Start Text section
CS 7495 Projects

 

The day before the paper review session in class, you will need to submit a 3-page paper on your project. This paper will then be reviewed in class by your peers, and a proportion of your grade will be determined by the peer review. However, after the paper review you will have the opportunity to submit a revised paper based on the feedback you received. The review process will give you insight in how a group of your peers reads and evaluates papers, and the best papers will be presented orally in class to serve as shining examples.

The paper can build on your revised proposal and should be exactly 3 pages, and should consist of the following sections:

1.    Problem addressed and its importance
    ◦    This can be unchanged from the proposal

2.    Related work in this area
    ◦    This can be unchanged from the proposal

3.    Approach (What was done?)
    ◦    poor: minimal description, hard to understand/replicate
    ◦    acceptable: is specific about what was implemented and explains it well
    ◦    exceptional: well written, clear explanations, reproducible: you care about the reader!

4.    Evaluation (What were the results)
    ◦    poor: just a qualitative assessment, no real results/numbers given
    ◦    acceptable: qualitative as well as quantitative results, organized in tables and/or figures
    ◦    exceptional: above and beyond in making the reader understand (not yet interpret) the results

5.    Discussion (How to interpret the results)
    ◦    poor: discusses and interprets the numbers and figures in the Evaluation Section
    ◦    acceptable: in addition speculates about deeper reasons and/or insight into the algorithms that provides a better understanding to the reader
    ◦    exceptional: additionally reflects on the entire project, discussing what you have learned, what you would change about what you did, and what possible additional work on this topic might be interesting

   6.    References Section
    ◦    This can be unchanged from the proposal

The theme in all the criteria above is clear. You can either (a) do the minimal effort required, (b) do a good job that will do for a course, or (c) you can exceed expectations and make this really count as practice for you. Lyx or latex are the typesetting methods of choice.

Deliverables:
    1.    (in the textbox) if you use code from any third party, please make clear what was third-party and what was yours
    2.    (as attachment) a zip-file with any code you created as part of this project, with README file
    3.    (as attachment) a three-page PDF containing the paper, with a title to identify the proposal but no identifying information about the authors. The review will be done double-blind. All team-members should submit exactly the same PDF, and list the team in the text-box of the T-square assignment page.
End Text section
§ **Objectives**:
(A) In the project guidelines, which typesetting methods are preferred for the paper?
(B) List every section the project guidelines say the paper should have.
(C) Turn the paragraph of the project guidelines that starts "The day before the paper review session" into a short list of its main points.
The material that comes next is separate and has no connection to the project guidelines.
Start Data shown
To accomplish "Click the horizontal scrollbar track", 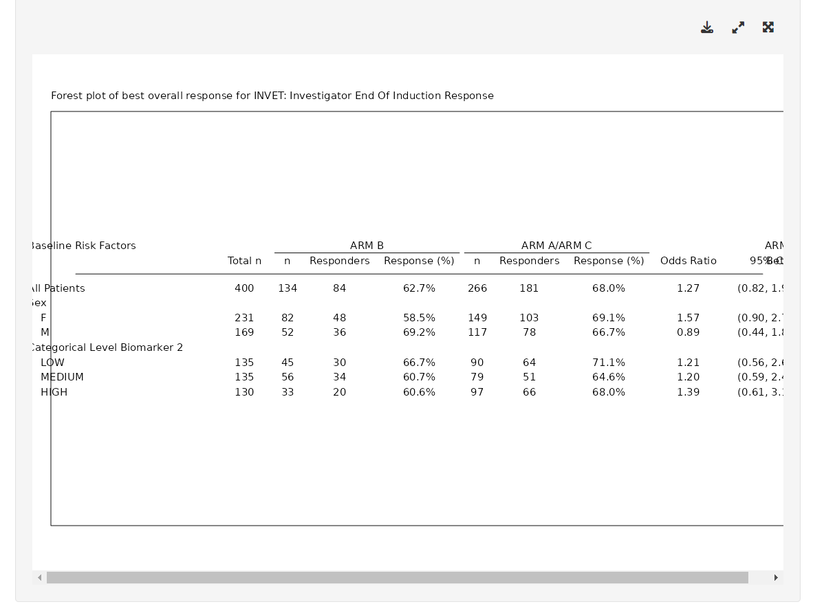I will coord(399,578).
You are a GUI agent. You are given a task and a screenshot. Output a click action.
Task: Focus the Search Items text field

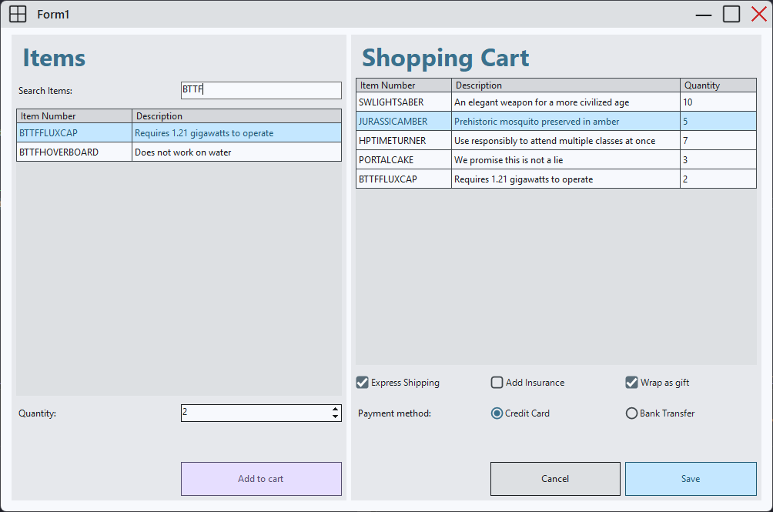tap(261, 91)
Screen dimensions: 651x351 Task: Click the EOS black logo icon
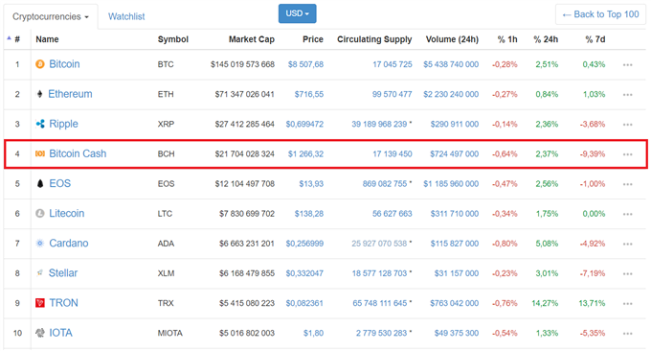point(40,183)
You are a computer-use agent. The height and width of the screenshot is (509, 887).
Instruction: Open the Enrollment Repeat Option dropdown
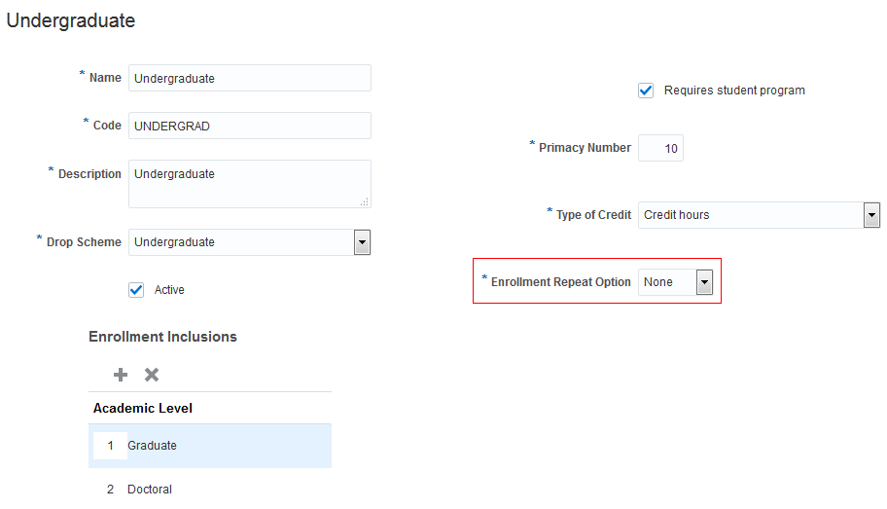pos(704,282)
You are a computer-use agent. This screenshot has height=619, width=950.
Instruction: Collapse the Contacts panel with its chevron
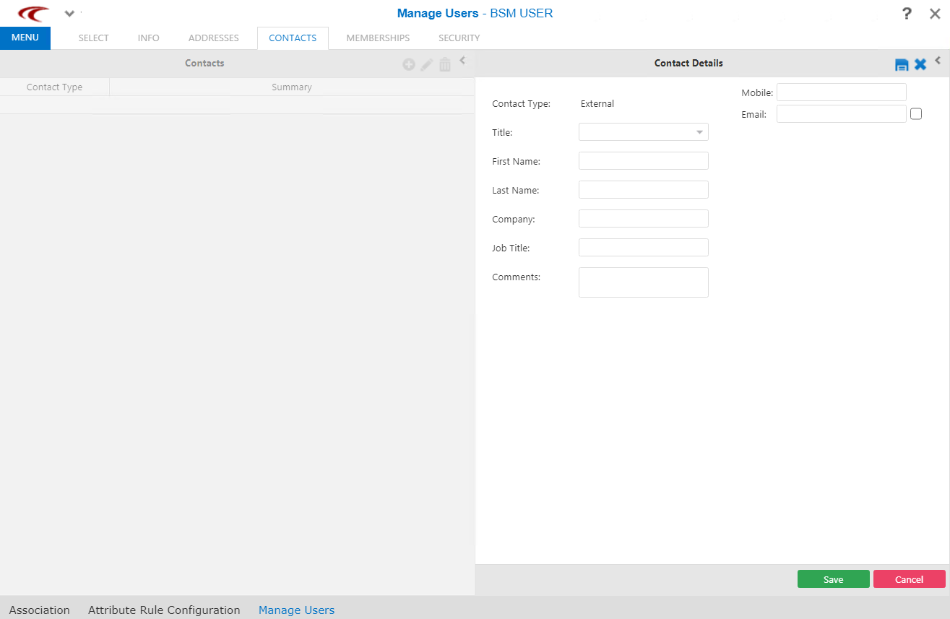tap(462, 61)
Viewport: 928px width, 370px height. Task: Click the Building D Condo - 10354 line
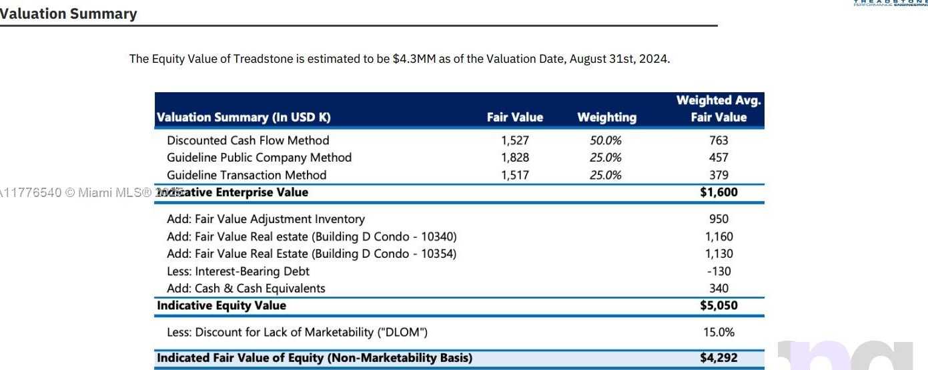tap(312, 254)
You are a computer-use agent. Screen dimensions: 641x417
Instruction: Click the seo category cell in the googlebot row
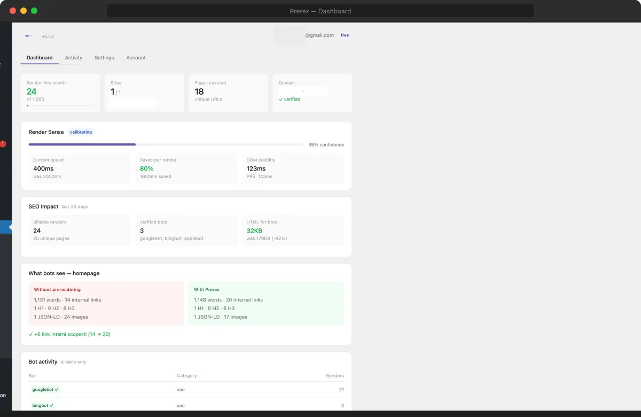pos(181,389)
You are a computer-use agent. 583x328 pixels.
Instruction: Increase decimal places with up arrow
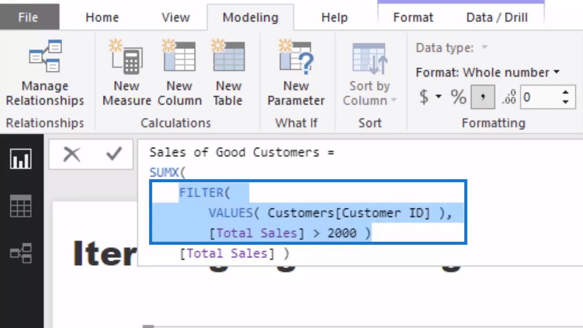(x=565, y=93)
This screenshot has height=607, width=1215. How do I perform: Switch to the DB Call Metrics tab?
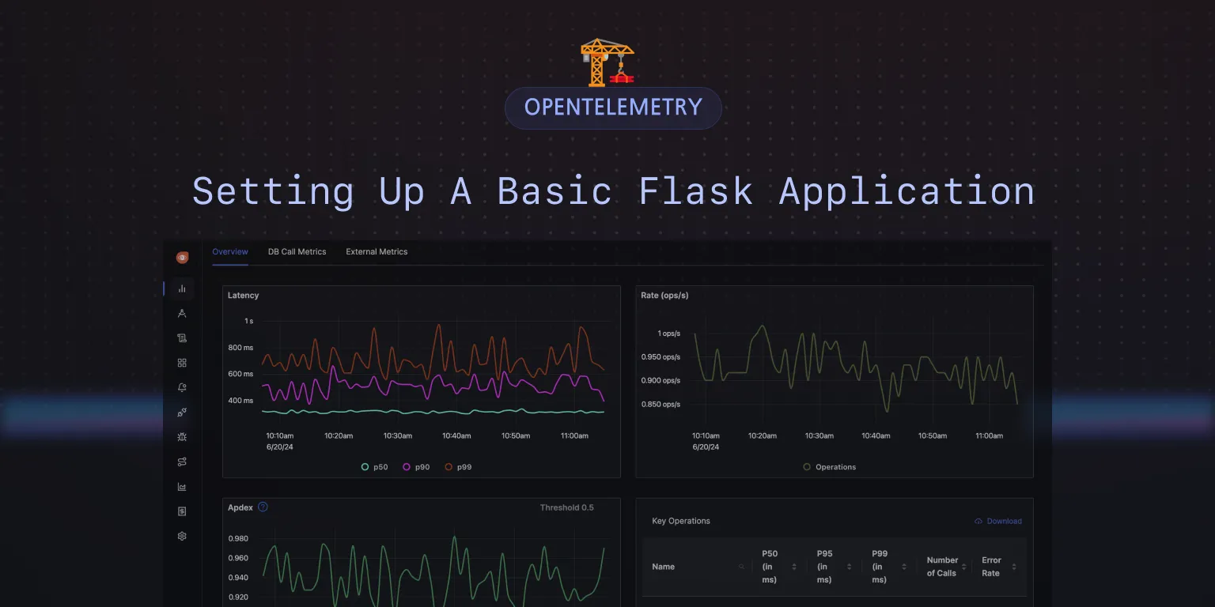(x=297, y=252)
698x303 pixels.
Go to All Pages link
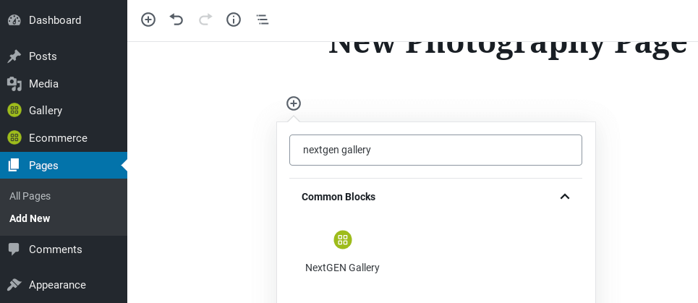[30, 196]
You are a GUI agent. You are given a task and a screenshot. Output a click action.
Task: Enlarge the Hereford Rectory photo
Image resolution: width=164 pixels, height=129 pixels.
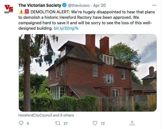coord(88,73)
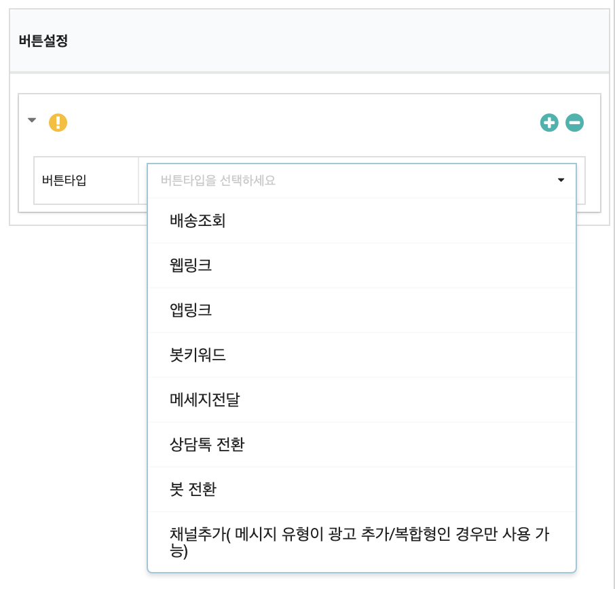Click the dropdown caret of 버튼타입 select
The width and height of the screenshot is (615, 589).
coord(561,180)
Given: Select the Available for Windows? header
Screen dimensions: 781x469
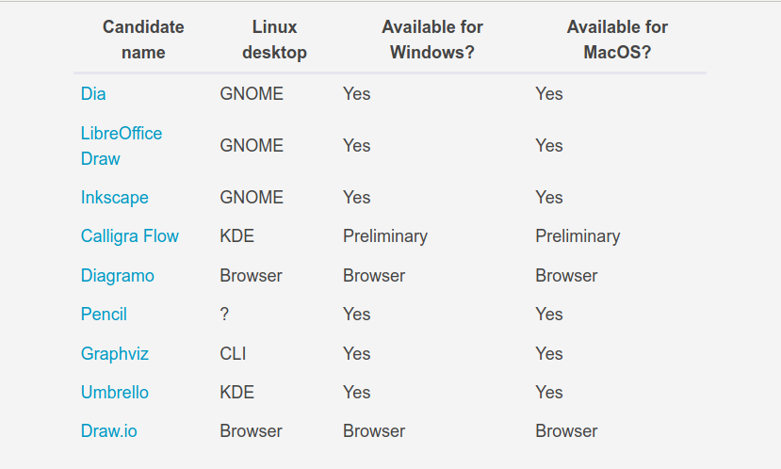Looking at the screenshot, I should click(x=432, y=40).
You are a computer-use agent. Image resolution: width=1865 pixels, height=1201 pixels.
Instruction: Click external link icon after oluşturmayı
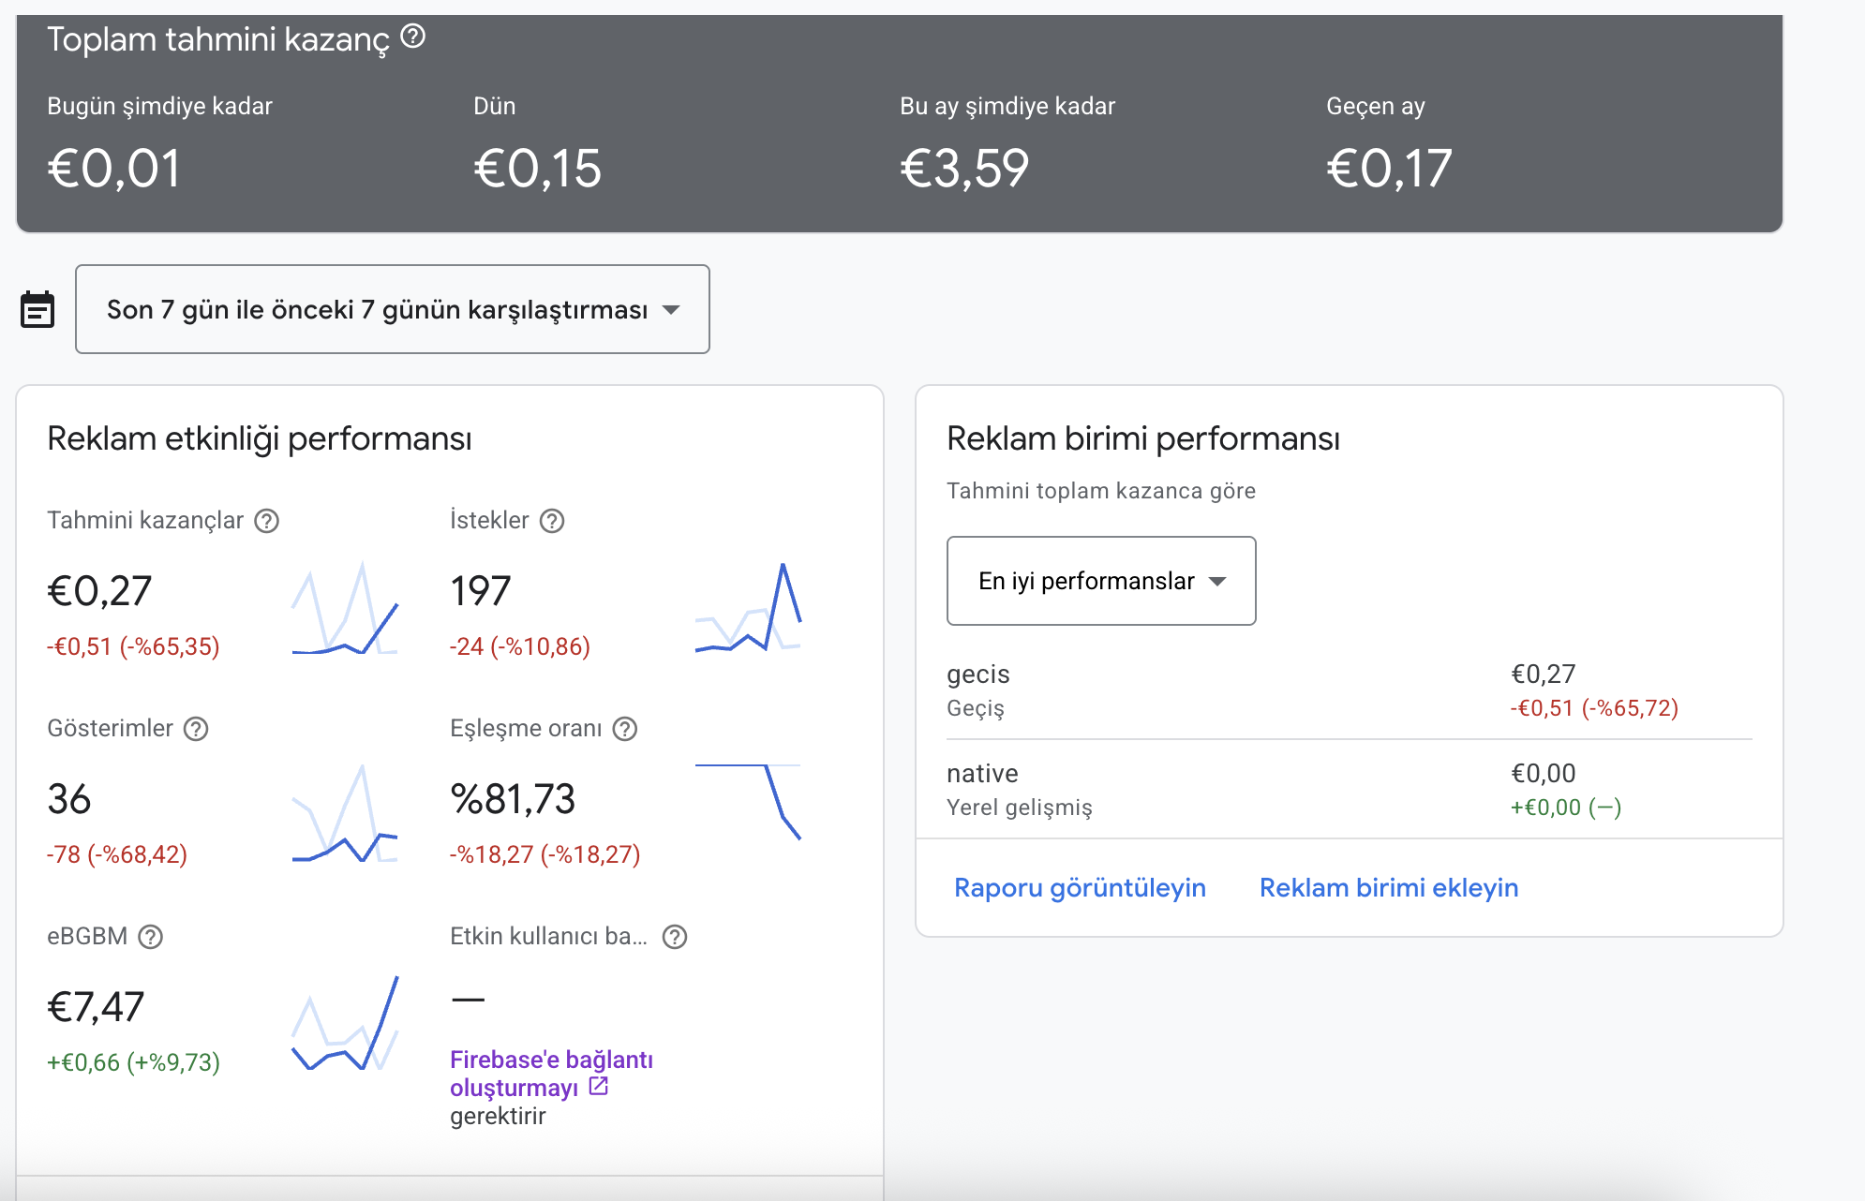pos(599,1087)
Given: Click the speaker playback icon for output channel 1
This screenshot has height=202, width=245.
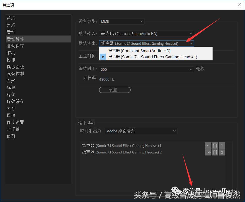Looking at the screenshot, I should (208, 145).
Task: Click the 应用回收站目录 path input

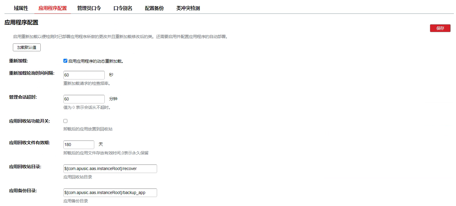Action: [x=110, y=169]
End Data shown
§ **Solutions to each task**:
(A) Lyx or latex.

(B)
1. Problem addressed and its importance
2. Related work in this area
3. Approach (What was done?)
4. Evaluation (What were the results)
5. Discussion (How to interpret the results)
6. References Section

(C)
- Submit a 3-page paper on your project the day before the in-class paper review session.
- Your peers review the paper in class, and that review decides part of your grade.
- After the review, you can submit a revised paper based on the feedback.
- The process shows how peers read and evaluate papers.
- The best papers are presented orally in class as examples.